Famous SF sea lions leave in droves

Mysterious post-Thanksgiving exodus continues

US Sea Lions Disappear

FILE - In this Jan. 14, 2008 file photo, Tourists watch sea lions on boat docks at Pier 39 in San Francisco. Last month, marine scientists counted more than 1,500 sea lions on fabled Pier 39, a record number that delighted tourists and baffled experts. Why so many? Why were they sticking around? But now, almost all of the sea lions are gone, leaving the experts guessing where they went and why. (AP Photo/Ben Margot) (Credit: AP)

Two mysteries surround a huge herd of sea lions that were hanging out on a pier in San Francisco Bay: Why did so many show up, and why did so many leave at once?
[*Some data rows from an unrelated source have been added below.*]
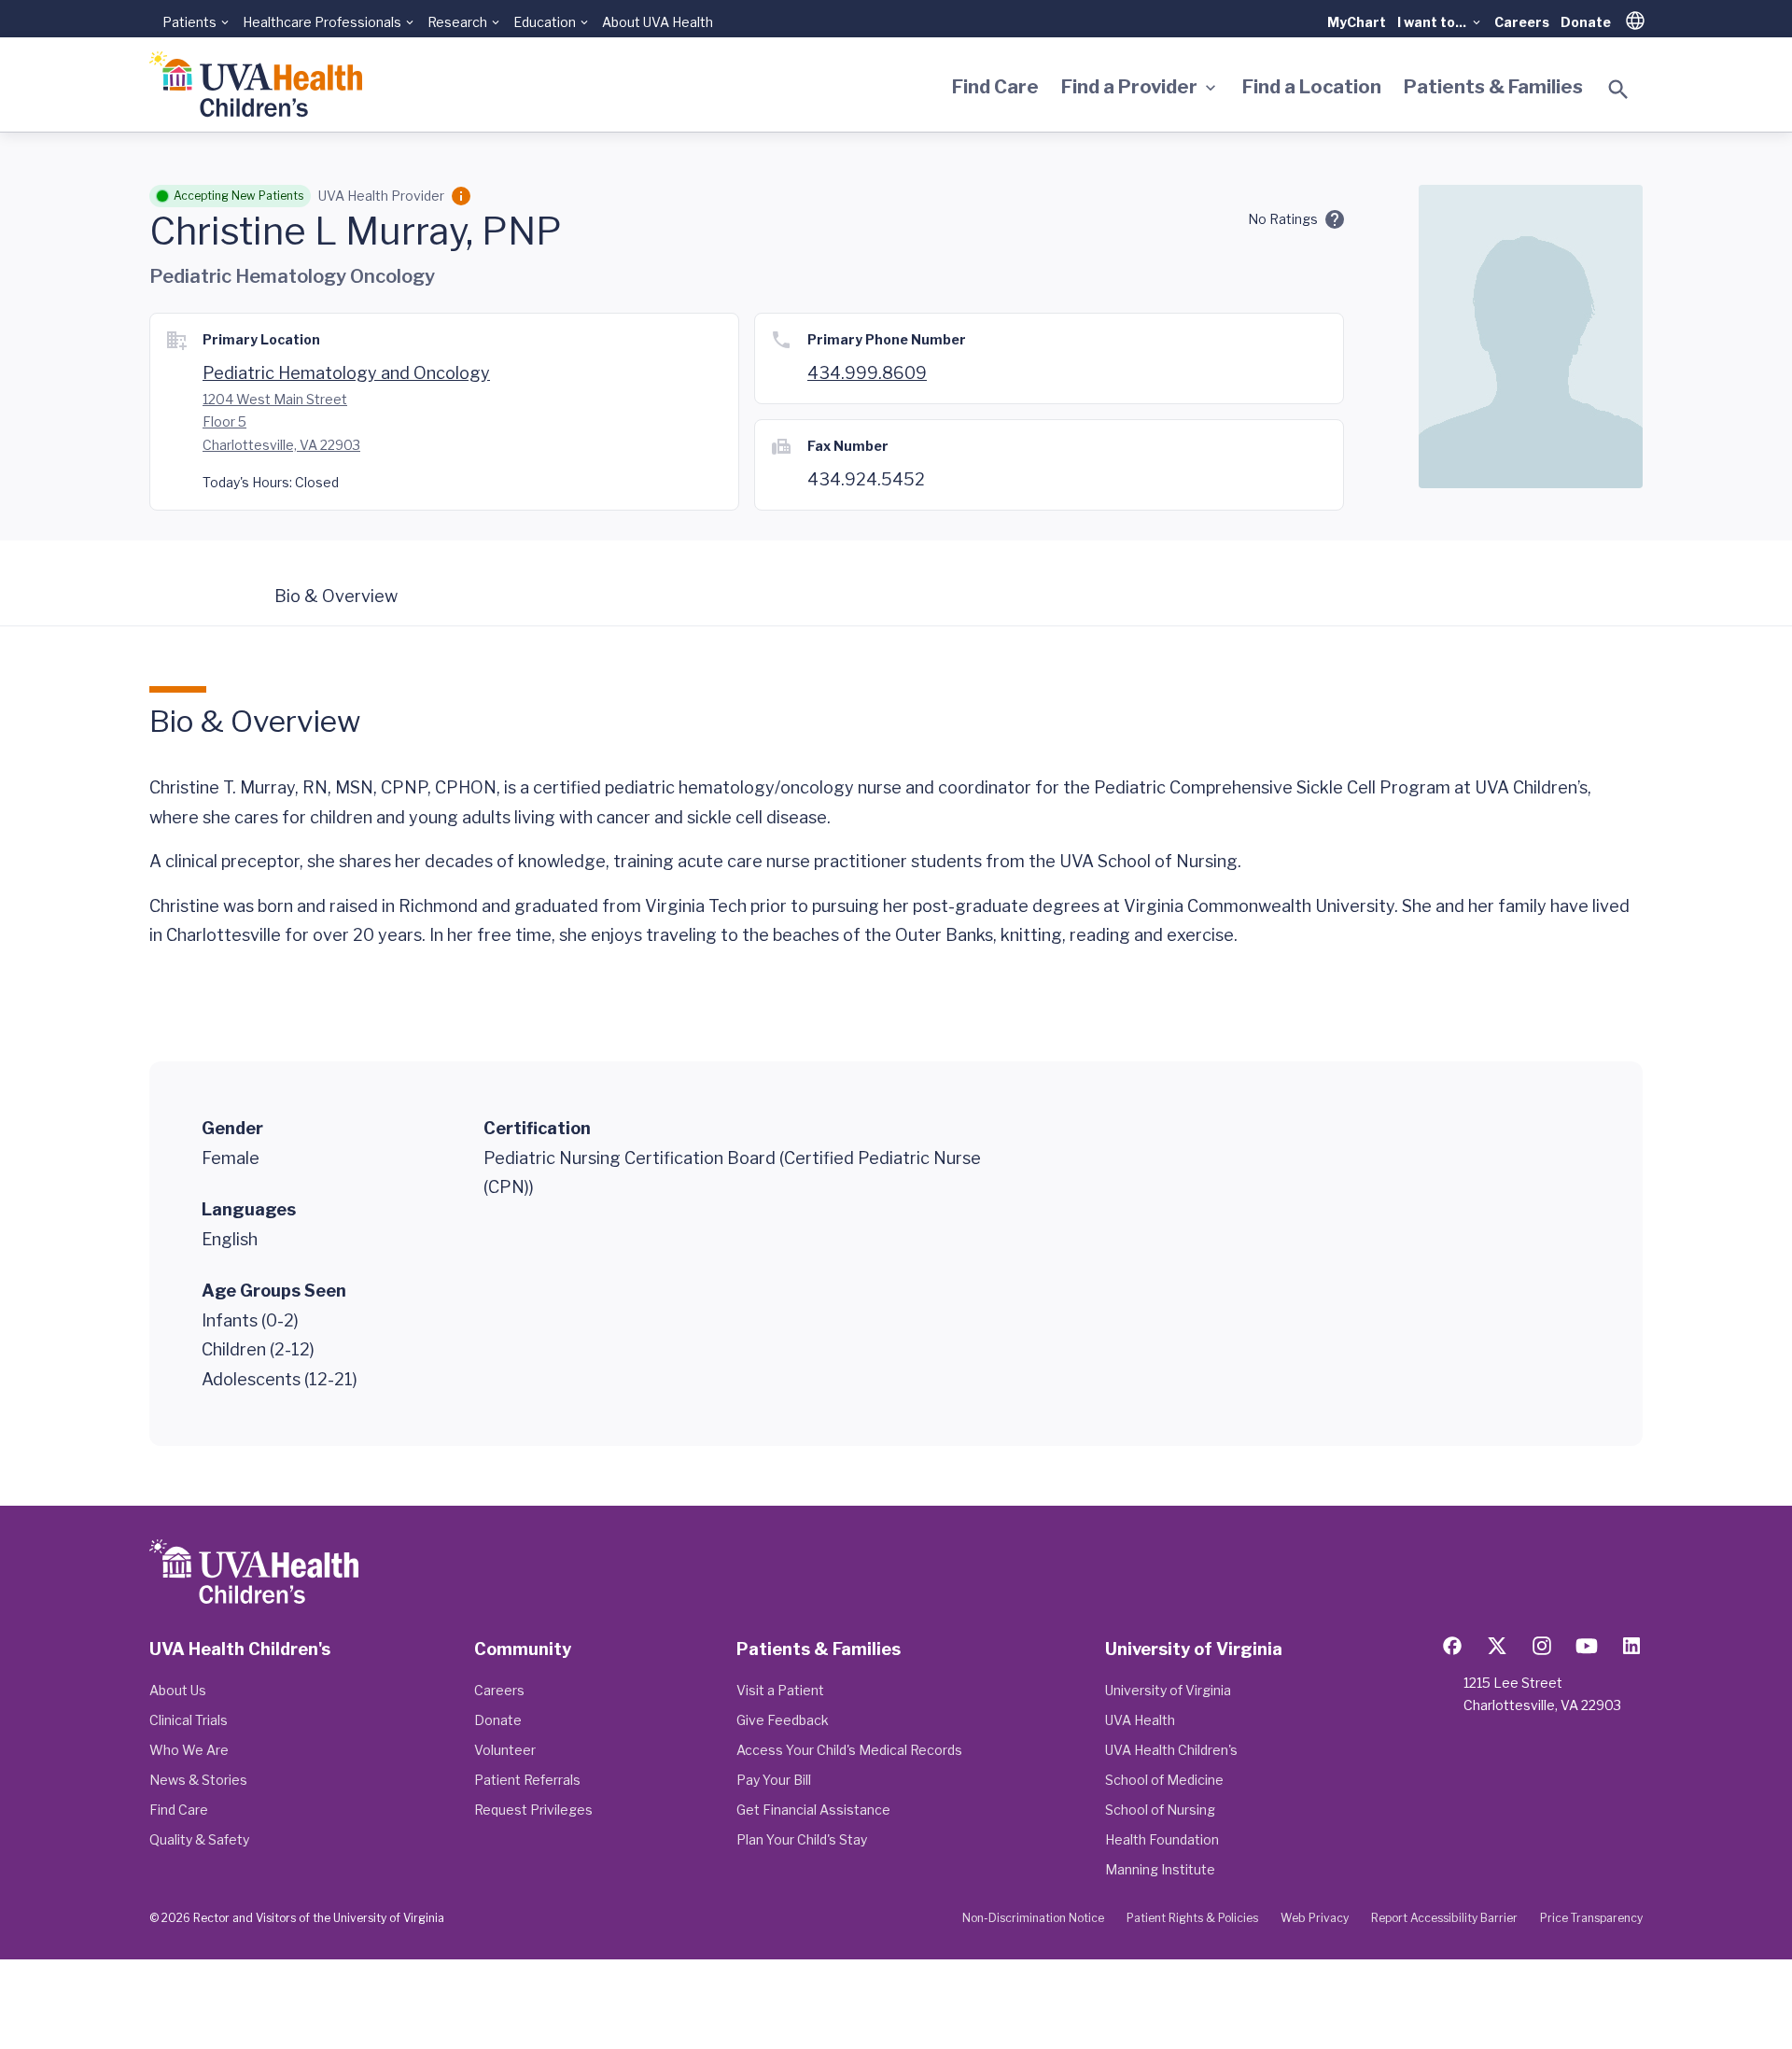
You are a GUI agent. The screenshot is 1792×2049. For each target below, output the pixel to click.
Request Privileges (533, 1809)
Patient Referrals (527, 1780)
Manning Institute (1160, 1869)
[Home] (255, 84)
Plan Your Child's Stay (801, 1839)
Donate (1586, 22)
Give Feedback (782, 1720)
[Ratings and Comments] (1334, 219)
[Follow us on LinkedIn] (1631, 1646)
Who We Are (189, 1750)
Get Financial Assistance (813, 1809)
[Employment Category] (461, 196)
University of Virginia (1168, 1690)
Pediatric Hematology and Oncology (346, 373)
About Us (177, 1690)
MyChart (1356, 22)
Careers (1521, 22)
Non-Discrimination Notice (1033, 1918)
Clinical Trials (188, 1720)
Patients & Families (1493, 87)
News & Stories (198, 1780)
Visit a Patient (780, 1690)
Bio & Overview (336, 596)
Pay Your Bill (773, 1780)
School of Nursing (1160, 1809)
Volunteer (505, 1750)
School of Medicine (1164, 1780)
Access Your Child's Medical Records (849, 1750)
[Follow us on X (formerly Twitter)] (1497, 1646)
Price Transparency (1591, 1918)
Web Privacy (1315, 1918)
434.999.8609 (867, 373)
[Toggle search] (1618, 90)
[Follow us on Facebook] (1452, 1646)
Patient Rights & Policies (1192, 1918)
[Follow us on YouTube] (1586, 1646)
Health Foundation (1162, 1839)
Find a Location (1311, 87)
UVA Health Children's (1171, 1750)
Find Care (995, 87)
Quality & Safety (199, 1839)
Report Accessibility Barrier (1444, 1918)
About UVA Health (657, 22)
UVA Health (1140, 1720)
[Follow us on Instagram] (1542, 1646)
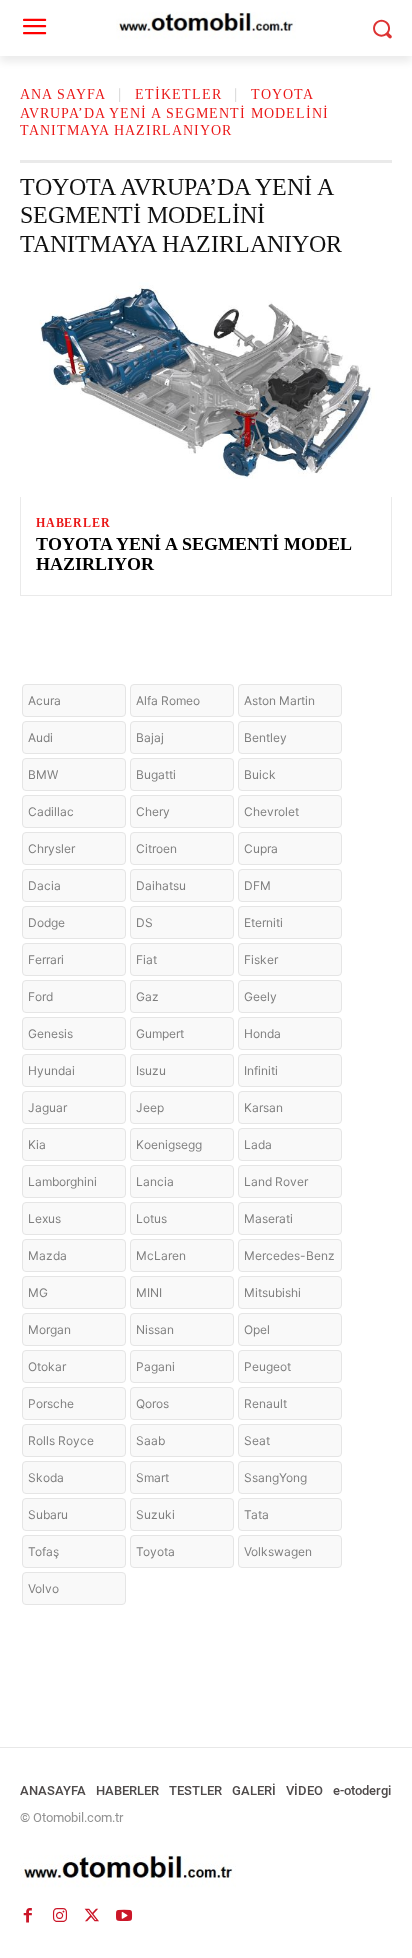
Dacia (44, 885)
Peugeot (267, 1366)
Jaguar (47, 1107)
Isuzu (151, 1070)
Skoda (46, 1477)
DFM (257, 885)
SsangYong (275, 1477)
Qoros (152, 1403)
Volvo (43, 1588)
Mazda (47, 1255)
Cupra (261, 848)
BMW (43, 774)
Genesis (50, 1033)
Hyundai (51, 1070)
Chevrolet (271, 811)
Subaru (48, 1514)
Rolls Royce (61, 1440)
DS (144, 922)
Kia (37, 1144)
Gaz (147, 996)
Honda (262, 1033)
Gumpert (160, 1033)
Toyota (155, 1551)
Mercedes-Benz (289, 1255)
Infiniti (261, 1070)
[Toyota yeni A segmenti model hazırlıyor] (206, 385)
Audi (40, 737)
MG (38, 1292)
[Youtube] (124, 1916)
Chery (153, 811)
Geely (260, 996)
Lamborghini (62, 1181)
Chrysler (51, 848)
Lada (258, 1144)
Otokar (47, 1366)
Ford (40, 996)
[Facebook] (28, 1916)
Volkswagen (278, 1551)
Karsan (263, 1107)
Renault (265, 1403)
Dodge (46, 922)
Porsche (51, 1403)
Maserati (268, 1218)
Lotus (151, 1218)
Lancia (155, 1181)
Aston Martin (279, 700)
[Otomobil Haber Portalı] (206, 1869)
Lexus (44, 1218)
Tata (256, 1514)
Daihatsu (161, 885)
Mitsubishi (272, 1292)
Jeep (150, 1107)
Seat (257, 1440)
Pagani (155, 1366)
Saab (150, 1440)
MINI (149, 1292)
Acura (44, 700)
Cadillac (51, 811)
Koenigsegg (169, 1144)
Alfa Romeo (168, 700)
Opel (257, 1329)
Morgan (49, 1329)
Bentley (265, 737)
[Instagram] (60, 1916)
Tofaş (43, 1551)
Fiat (146, 959)
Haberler (73, 523)
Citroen (156, 848)
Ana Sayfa (63, 94)
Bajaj (150, 737)
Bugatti (156, 774)
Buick (260, 774)
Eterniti (263, 922)
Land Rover (276, 1181)
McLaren (161, 1255)
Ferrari (46, 959)
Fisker (261, 959)
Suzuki (155, 1514)
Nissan (155, 1329)
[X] (92, 1916)
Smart (152, 1477)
Just last month, Pier 39, famous in San Francisco for its sea lions and the throngs of tourists they attract, was groaning under the weight of more than 1,500 of the animals. The record number delighted tourists and baffled experts.

Marine experts suspect the sea lions came and stayed for the food, then left largely for the same reason.

“Most likely, they left chasing a food source,” said Jeff Boehm, executive director of the Marine Mammal Center in Sausalito, which runs an information center and gift shop at Pier 39. “It’s probably what kept them here in the first place.”